Required action ::
Quote exactly the lines from the one with "Task: Select Emma" to the end of the data, both included; omit the pictures.

[Saved data entries]
┄┄┄┄┄┄┄┄┄┄┄┄┄┄┄┄┄┄┄┄

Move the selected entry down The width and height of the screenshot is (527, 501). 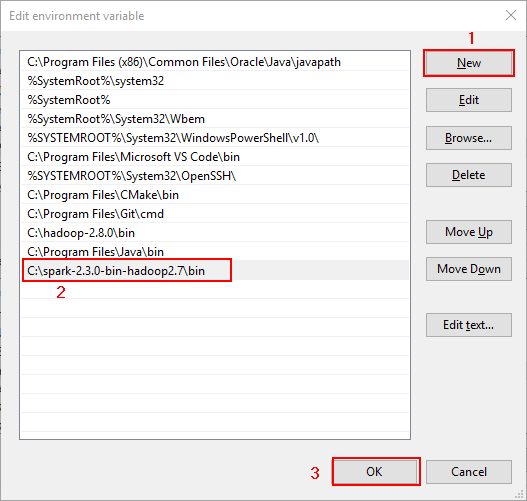point(469,269)
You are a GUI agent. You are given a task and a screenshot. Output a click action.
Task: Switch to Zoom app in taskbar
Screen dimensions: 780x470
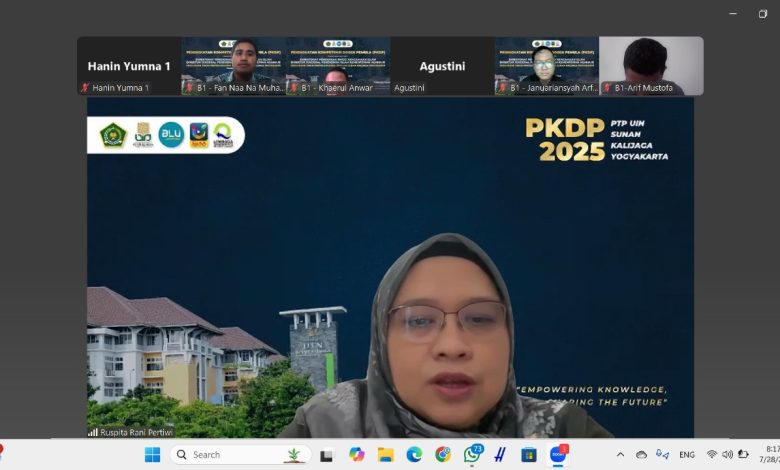[558, 455]
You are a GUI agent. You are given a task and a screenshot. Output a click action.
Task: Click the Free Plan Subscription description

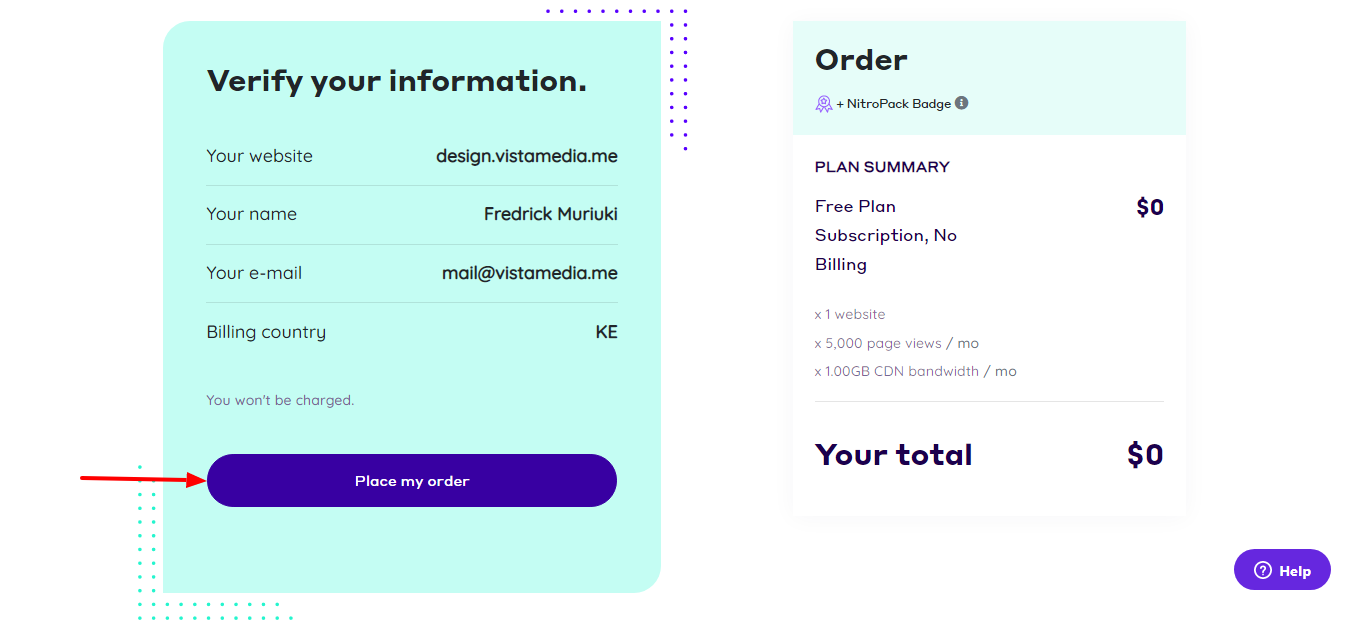click(x=885, y=235)
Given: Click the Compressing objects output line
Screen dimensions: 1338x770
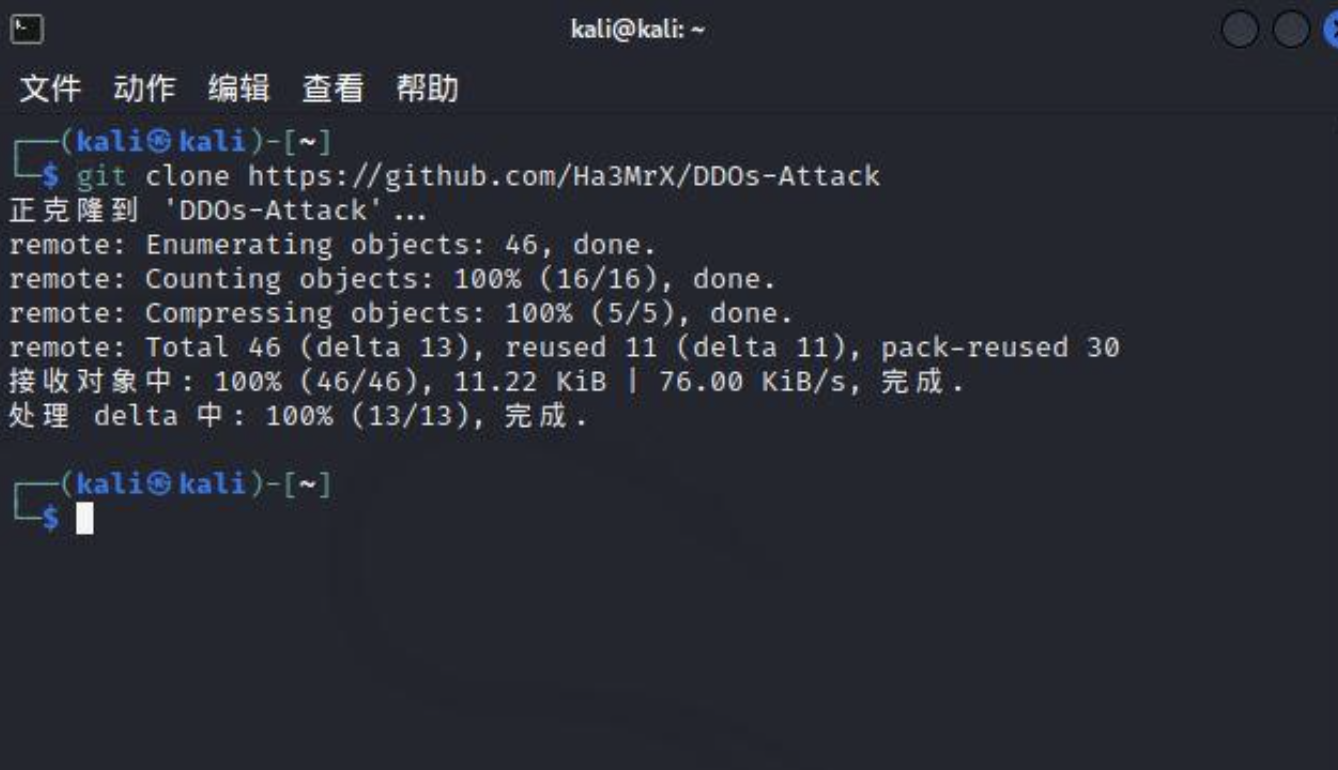Looking at the screenshot, I should click(400, 313).
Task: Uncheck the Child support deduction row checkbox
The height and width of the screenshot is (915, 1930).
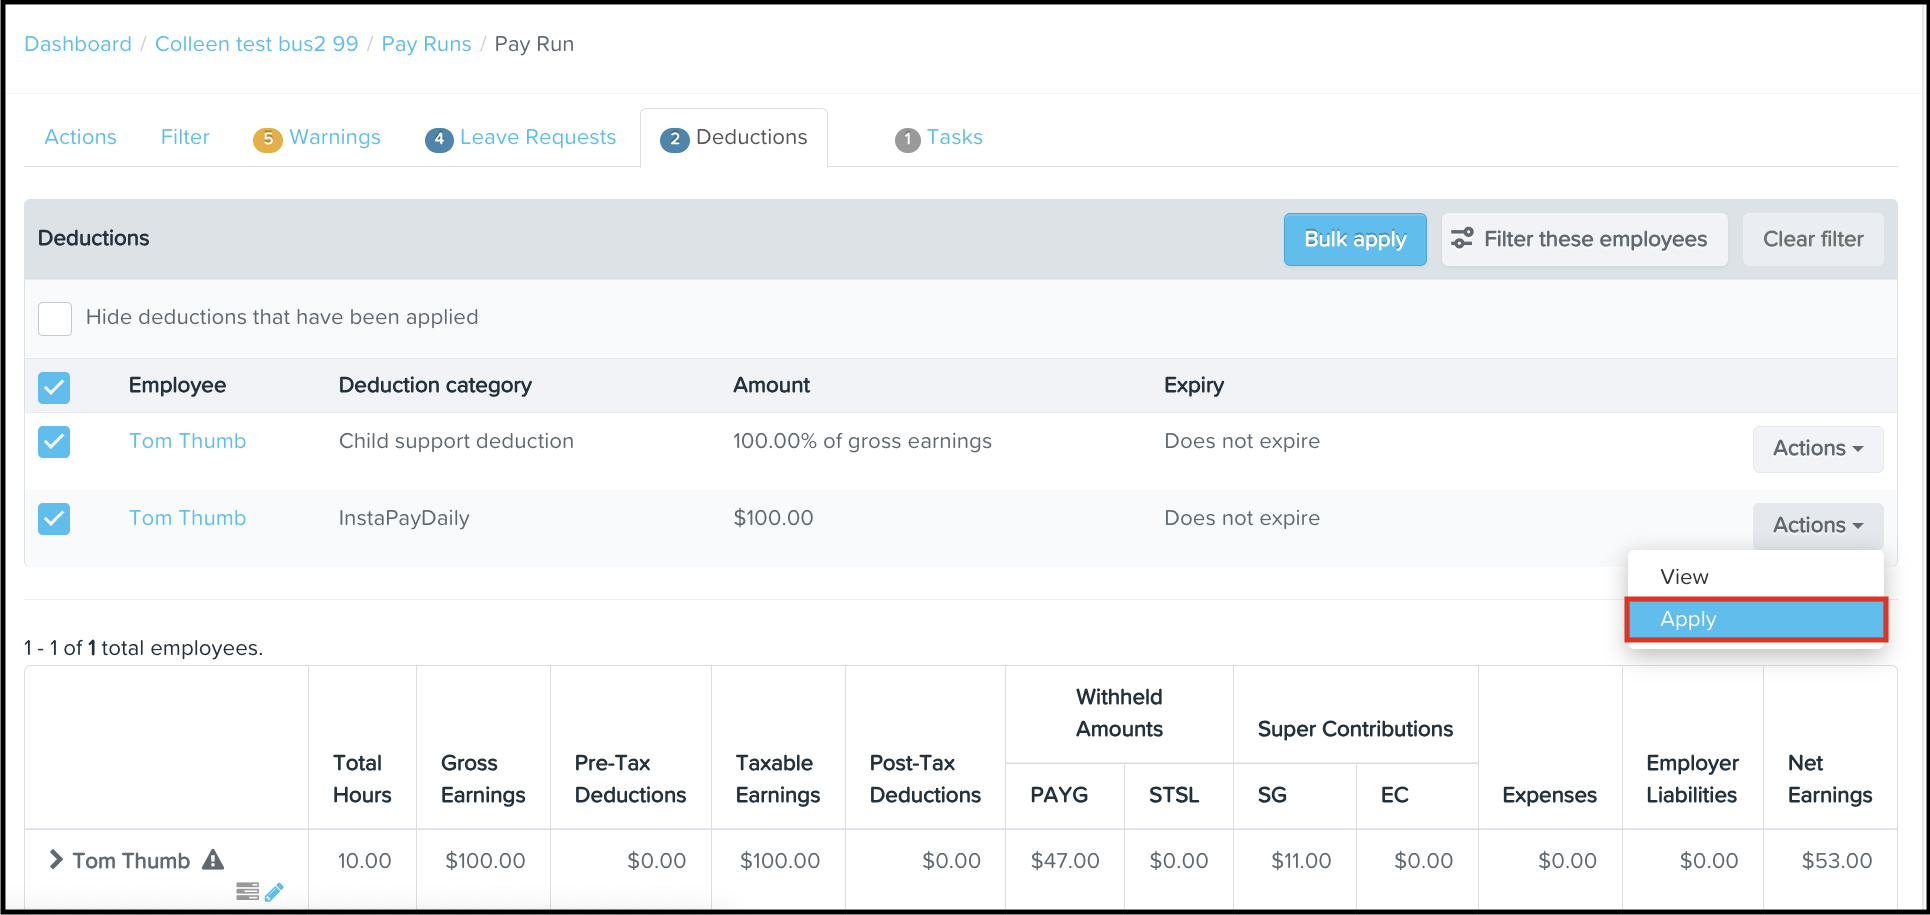Action: pos(54,442)
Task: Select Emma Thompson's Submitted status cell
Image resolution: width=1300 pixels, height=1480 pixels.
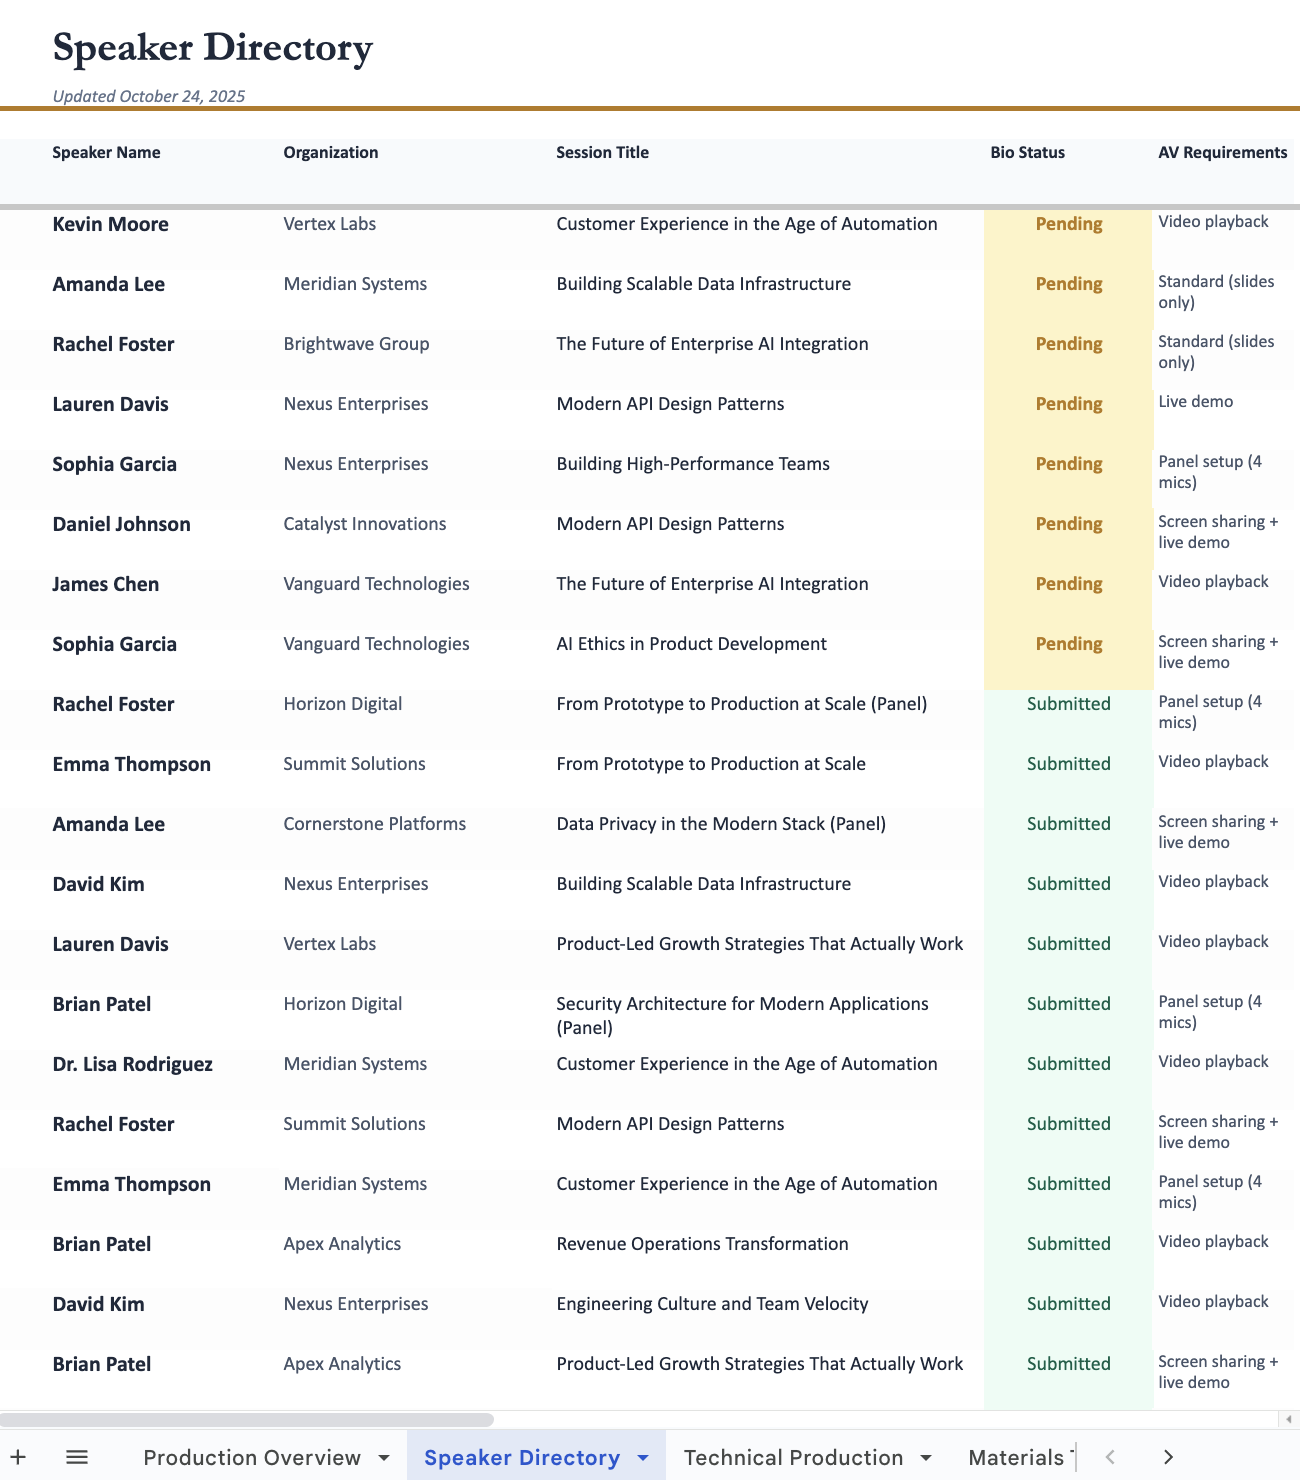Action: [1068, 764]
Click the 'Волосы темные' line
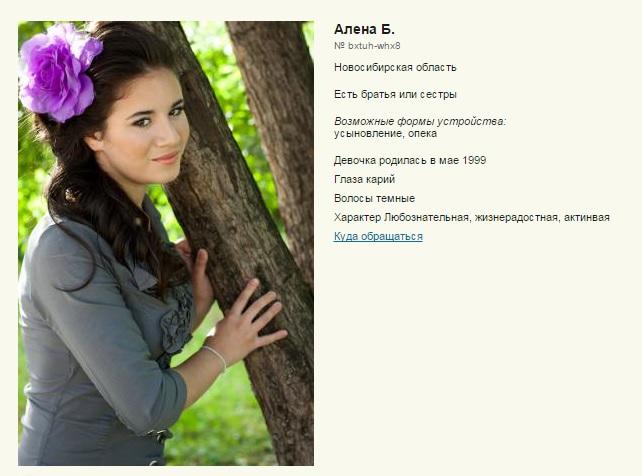This screenshot has height=476, width=642. pyautogui.click(x=374, y=198)
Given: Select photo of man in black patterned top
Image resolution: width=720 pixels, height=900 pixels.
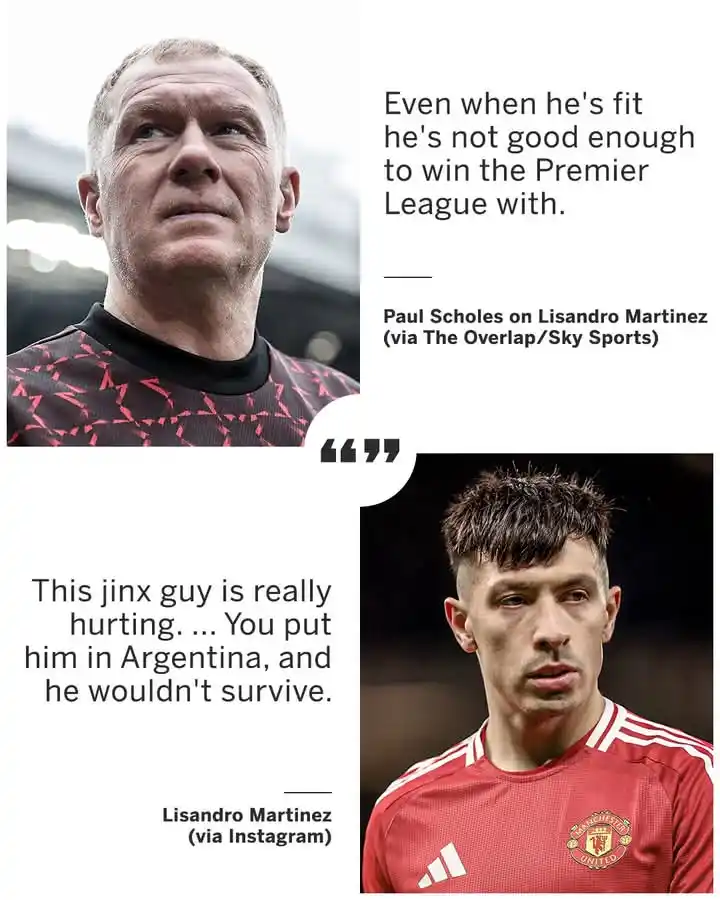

┄┄┄┄┄┄┄┄┄┄┄┄┄┄┄┄┄┄┄┄

Exercise solution ::
Task: Select Emma Thompson's Submitted status cell
Image resolution: width=1300 pixels, height=1480 pixels.
Action: [1068, 764]
Click the 'Волосы темные' line
This screenshot has height=476, width=642. pyautogui.click(x=374, y=198)
Given: Select photo of man in black patterned top
Image resolution: width=720 pixels, height=900 pixels.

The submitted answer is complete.